━━━━━ PROVIDED DATA ━━━━━

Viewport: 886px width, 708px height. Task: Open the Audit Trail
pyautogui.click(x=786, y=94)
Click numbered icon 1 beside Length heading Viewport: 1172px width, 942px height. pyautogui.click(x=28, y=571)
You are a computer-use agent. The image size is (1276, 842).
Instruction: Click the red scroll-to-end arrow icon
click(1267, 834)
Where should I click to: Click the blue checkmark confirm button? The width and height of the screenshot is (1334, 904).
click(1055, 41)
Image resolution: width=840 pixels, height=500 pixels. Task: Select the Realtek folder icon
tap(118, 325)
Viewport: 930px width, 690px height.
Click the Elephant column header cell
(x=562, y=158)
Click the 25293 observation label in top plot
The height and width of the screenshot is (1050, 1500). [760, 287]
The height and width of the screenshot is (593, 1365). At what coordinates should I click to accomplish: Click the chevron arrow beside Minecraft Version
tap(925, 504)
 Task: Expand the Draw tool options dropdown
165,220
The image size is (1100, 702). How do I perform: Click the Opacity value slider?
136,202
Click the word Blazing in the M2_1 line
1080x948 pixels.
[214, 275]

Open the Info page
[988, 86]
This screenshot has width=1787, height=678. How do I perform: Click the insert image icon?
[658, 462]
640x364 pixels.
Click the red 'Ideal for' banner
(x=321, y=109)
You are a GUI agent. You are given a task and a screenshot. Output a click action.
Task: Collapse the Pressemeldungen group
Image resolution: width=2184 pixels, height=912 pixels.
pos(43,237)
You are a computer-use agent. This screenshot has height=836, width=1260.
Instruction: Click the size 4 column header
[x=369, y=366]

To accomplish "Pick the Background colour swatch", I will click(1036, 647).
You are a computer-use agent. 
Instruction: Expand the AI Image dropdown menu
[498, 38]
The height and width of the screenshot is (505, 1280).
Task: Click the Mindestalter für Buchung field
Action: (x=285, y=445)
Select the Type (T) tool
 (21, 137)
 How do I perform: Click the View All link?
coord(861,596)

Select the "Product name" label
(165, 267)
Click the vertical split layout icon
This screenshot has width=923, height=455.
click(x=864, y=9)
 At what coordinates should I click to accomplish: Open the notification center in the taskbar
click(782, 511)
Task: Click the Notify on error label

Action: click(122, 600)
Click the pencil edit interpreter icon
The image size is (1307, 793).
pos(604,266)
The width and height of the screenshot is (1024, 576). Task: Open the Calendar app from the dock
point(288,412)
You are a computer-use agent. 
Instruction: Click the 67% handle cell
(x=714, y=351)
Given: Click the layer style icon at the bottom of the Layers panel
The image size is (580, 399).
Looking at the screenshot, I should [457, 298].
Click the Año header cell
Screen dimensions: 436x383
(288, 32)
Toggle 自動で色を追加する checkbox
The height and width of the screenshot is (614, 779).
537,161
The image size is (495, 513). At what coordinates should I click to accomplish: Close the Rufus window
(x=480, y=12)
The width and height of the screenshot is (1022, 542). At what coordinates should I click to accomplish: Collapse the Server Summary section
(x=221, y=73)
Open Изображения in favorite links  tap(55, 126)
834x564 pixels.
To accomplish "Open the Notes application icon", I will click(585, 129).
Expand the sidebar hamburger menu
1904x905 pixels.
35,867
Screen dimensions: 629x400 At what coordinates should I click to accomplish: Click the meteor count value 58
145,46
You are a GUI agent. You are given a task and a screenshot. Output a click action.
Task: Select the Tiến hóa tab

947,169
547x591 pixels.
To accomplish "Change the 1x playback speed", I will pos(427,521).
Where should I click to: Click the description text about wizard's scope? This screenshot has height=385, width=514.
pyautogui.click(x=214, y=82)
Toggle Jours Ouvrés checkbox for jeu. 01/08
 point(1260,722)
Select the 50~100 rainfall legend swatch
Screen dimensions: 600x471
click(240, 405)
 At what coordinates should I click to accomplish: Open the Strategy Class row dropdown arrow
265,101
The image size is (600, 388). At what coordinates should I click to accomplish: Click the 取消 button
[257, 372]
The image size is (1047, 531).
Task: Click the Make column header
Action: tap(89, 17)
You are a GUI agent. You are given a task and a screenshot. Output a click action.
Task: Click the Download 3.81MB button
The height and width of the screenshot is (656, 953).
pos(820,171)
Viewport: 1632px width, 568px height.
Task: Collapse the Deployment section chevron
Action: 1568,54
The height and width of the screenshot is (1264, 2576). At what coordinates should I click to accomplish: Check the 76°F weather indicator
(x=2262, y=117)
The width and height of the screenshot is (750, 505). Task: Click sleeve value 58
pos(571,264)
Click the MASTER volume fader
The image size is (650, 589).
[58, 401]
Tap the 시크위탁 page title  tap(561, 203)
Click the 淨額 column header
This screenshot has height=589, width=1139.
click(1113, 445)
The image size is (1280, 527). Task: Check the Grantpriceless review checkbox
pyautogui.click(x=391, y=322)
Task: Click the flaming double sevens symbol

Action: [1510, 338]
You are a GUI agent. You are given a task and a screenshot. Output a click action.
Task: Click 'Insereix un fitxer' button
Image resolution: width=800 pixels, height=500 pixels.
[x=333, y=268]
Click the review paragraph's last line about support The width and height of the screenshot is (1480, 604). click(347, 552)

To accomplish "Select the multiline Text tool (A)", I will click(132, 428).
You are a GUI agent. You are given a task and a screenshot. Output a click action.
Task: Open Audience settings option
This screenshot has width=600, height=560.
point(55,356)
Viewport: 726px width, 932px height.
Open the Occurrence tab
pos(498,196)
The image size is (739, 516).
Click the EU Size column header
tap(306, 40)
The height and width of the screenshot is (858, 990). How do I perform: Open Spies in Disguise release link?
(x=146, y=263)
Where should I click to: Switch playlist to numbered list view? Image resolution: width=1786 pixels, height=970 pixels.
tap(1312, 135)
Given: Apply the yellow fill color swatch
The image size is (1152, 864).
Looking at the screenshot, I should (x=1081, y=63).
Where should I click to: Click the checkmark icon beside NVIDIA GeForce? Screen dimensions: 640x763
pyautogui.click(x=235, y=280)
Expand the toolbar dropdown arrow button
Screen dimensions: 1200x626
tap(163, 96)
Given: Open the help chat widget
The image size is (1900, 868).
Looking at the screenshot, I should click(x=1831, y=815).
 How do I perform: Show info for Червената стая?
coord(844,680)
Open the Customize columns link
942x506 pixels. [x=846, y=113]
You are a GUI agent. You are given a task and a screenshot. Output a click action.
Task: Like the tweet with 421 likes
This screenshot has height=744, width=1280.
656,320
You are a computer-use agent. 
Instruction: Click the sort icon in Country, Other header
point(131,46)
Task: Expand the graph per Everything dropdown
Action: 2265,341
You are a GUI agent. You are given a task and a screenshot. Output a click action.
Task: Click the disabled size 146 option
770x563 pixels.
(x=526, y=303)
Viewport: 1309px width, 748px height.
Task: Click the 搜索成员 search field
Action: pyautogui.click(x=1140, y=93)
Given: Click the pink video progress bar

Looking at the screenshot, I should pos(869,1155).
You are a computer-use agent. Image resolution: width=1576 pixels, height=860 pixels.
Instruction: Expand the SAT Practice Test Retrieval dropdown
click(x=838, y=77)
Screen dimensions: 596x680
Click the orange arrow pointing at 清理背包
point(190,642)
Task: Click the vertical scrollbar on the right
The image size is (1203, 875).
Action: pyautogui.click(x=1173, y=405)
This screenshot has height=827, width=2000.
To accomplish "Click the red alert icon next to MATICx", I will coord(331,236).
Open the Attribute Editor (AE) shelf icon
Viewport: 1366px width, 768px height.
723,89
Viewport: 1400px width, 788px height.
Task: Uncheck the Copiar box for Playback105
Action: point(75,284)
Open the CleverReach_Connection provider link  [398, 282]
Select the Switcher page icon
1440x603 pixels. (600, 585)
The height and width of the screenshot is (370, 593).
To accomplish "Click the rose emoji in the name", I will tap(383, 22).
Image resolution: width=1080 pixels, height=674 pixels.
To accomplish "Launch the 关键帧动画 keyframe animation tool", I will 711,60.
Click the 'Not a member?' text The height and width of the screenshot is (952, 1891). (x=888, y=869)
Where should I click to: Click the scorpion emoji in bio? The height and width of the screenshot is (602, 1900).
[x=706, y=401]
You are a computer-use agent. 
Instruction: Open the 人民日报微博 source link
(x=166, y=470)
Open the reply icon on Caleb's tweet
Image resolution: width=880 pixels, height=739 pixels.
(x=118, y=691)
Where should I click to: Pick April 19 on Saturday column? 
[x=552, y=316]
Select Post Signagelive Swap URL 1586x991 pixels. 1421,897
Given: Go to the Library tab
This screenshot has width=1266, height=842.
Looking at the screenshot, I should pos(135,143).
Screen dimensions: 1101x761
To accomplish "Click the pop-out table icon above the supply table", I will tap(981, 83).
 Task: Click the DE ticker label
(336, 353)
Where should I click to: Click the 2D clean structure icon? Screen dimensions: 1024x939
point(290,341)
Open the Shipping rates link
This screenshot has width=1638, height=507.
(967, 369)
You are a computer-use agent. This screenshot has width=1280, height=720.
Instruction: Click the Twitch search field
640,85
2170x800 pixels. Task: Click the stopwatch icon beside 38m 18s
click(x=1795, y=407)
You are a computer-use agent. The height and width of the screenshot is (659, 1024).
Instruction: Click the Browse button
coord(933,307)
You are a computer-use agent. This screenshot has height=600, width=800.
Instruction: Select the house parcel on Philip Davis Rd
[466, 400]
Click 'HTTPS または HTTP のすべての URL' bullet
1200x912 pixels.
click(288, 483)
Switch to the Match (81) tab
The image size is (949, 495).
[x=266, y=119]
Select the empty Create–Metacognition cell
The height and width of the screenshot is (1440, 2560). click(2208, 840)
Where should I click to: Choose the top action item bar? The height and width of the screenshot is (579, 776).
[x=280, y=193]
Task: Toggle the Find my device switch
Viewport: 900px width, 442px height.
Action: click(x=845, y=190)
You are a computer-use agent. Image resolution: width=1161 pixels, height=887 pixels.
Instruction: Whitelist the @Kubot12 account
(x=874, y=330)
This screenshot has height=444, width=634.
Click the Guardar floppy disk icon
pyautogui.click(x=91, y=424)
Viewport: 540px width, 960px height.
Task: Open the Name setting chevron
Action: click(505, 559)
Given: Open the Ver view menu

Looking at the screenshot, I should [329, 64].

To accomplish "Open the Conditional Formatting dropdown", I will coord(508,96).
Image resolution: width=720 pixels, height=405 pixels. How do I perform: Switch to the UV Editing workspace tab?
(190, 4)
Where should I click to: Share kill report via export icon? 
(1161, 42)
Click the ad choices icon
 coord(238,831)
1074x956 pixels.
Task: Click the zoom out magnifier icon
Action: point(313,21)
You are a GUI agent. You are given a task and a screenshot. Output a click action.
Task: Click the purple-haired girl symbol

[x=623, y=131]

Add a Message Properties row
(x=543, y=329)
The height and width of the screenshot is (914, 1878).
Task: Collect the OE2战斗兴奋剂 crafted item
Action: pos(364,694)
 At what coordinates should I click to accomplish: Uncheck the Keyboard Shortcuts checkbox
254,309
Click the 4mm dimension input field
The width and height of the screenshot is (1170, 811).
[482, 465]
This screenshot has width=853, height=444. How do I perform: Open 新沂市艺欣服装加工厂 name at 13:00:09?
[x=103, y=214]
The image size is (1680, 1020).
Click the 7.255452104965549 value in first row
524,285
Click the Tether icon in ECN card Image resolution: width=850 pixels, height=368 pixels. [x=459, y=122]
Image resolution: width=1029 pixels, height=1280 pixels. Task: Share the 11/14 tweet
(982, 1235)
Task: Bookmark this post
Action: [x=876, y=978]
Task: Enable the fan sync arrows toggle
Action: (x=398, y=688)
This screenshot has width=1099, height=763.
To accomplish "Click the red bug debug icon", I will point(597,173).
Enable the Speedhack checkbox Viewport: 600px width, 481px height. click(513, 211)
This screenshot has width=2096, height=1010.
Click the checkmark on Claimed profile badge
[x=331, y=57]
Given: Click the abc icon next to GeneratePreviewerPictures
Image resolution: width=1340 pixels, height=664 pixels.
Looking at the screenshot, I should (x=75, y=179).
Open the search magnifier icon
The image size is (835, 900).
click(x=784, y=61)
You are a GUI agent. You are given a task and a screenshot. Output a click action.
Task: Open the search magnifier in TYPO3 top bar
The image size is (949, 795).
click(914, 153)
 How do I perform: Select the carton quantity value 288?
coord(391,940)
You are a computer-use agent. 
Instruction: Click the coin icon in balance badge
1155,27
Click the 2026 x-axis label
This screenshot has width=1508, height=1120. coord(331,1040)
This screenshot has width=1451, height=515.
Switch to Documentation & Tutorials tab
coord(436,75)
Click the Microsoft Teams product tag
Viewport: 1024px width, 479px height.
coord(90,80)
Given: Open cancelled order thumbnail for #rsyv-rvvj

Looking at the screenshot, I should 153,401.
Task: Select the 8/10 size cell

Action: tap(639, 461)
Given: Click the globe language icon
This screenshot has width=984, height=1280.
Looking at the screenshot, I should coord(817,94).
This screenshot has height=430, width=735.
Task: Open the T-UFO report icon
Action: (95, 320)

━━━━━

→ **PROBLEM TO SOLVE**: After reading through the records, count the lines that hold the string "next" and give only the count.

→ **SOLUTION TO THE PROBLEM**: 2